Hi.
Apologies if this isn't the right forum/channel.
TL; DR: I understand that there isn't a formal Rust language specification (akin to C and C++ anyway). Is there a plan to get a formal specification at some point ?
Detail:
I have an OS development background and I work at Arm at Cambridge, UK, in a group where the charter is to promote the use of Arm IP in safety critical domains using open source software as a medium.
We have an internal special interest group where Rust afficionados get together and reason about possibilities with Rust and Arm. It's fun!
Recently, I informally introduced Rust to some of our long bearded and dyed in the wool C/C++ compiler architects. I noticed a pattern in their responses/opinions which I've seen in other similar discussions I've had and I'd like to share some points here to get opinions.
The first phase of the discussion is always about convincing 'them' about the safety properties. That's usually not hard with such folk who understand the problem space well.
The second phase which inevitably follows - especially if the person has some experience with safety critical domains (although just productisation exposure is enough) - trends to a point where they ask for a pointer to the formal language specification.
That's where the conversation usually ends, unfortunately.
Folks who are in the business of assessing and qualifying software and tools for deployment in safety critical areas are usually the ones who simply won't consider the technical merit alone - they want to see a formal language spec.

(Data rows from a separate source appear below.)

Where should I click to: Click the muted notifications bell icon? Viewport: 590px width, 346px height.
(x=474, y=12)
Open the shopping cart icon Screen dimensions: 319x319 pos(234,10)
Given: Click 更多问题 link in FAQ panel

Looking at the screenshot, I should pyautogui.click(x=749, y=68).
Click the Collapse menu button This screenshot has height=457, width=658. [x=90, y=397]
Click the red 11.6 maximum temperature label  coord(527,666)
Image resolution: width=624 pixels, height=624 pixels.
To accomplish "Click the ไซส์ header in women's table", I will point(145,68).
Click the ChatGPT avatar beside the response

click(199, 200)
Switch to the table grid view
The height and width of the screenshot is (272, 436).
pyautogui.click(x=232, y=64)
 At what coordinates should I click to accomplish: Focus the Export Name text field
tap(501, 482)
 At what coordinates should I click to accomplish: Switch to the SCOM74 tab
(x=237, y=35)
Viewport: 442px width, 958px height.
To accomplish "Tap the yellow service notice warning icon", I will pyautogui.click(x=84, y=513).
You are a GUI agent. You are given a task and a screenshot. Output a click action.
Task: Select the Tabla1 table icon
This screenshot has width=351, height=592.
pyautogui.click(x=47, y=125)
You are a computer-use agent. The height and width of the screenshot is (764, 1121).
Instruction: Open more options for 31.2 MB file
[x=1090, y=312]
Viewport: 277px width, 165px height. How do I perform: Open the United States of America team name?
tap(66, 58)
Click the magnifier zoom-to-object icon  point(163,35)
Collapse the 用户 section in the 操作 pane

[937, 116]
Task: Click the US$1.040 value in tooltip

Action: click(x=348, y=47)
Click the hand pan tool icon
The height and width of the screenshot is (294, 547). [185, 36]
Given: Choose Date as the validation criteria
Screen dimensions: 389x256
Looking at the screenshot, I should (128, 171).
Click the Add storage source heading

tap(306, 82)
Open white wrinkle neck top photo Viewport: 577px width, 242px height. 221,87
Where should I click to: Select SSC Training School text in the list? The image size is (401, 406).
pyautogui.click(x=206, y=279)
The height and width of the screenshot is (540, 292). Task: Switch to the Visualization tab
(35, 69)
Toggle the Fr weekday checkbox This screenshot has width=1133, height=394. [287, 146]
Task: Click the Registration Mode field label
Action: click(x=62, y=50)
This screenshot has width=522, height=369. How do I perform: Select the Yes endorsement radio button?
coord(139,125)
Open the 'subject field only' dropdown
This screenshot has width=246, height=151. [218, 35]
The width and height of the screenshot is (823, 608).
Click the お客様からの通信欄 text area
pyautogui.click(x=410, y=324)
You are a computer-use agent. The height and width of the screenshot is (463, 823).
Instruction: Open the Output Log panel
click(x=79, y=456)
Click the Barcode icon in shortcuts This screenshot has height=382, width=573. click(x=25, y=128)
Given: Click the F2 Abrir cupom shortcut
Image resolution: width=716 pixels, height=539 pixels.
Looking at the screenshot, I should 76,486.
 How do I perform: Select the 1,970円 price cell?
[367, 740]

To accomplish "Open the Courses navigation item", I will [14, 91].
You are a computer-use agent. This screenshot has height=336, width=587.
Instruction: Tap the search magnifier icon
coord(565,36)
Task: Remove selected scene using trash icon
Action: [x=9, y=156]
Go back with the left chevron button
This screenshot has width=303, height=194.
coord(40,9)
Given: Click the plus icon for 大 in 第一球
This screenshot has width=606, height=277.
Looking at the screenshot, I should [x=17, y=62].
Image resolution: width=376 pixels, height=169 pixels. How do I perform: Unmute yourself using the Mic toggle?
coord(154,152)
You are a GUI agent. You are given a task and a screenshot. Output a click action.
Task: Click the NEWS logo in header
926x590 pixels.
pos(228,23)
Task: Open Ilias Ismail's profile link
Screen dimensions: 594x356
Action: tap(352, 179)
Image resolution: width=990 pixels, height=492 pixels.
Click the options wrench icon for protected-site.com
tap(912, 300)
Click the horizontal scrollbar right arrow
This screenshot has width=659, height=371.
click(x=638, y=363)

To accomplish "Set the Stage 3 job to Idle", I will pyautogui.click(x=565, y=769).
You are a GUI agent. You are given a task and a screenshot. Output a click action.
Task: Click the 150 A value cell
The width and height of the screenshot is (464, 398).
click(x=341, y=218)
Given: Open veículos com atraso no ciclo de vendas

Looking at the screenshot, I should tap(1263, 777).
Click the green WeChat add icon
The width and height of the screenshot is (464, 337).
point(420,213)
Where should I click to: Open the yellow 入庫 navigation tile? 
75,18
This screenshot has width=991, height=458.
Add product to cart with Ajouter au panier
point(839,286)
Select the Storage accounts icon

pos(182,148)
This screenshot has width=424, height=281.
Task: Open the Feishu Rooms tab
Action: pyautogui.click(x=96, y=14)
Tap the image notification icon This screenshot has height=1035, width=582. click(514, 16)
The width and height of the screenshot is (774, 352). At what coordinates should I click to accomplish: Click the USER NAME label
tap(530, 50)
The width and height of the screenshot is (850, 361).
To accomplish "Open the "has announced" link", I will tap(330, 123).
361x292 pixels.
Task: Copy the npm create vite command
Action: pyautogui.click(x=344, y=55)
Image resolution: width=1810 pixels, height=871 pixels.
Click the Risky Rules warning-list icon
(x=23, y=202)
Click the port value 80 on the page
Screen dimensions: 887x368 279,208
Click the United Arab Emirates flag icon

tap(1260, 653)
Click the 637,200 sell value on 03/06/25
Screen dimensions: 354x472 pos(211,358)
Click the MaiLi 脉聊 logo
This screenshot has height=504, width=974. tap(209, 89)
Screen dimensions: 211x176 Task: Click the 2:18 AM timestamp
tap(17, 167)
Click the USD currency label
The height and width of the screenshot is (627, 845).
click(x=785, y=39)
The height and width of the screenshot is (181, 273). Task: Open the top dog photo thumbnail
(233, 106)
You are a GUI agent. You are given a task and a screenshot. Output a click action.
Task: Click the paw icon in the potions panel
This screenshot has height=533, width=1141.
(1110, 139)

I made some good headway with the compiler architects in terms of convincing them of things like the compile time safety guarantees thanks to the ownership semantics, the ability to specify the desired consistency of the memory model for atomics, the elegance of having access to closures, iterators, generators in a systems programming language, the super FFI possibilities, the whole shebang. Everyone raves at those bits. The conversation always ends up talking about evidence of misc ecosystem uptake and it always ends at the language specification point.
I don't think this is subject to the safety critical domain alone BTW. I recently co-presented about Rust and Redox OS at a conference in Vancouver where 2 reps from Arm silicon partners came up to us later and said pretty much exactly this: We like Rust and we want to use it in our general product roadmaps (mobile and enterprise were spoken of). But we see that as being too risky unless the language specification is in place and there is evidence of both compliance to that specification in the Rust tooling vendor-o-spheres as well as evidence of emerging production deployments.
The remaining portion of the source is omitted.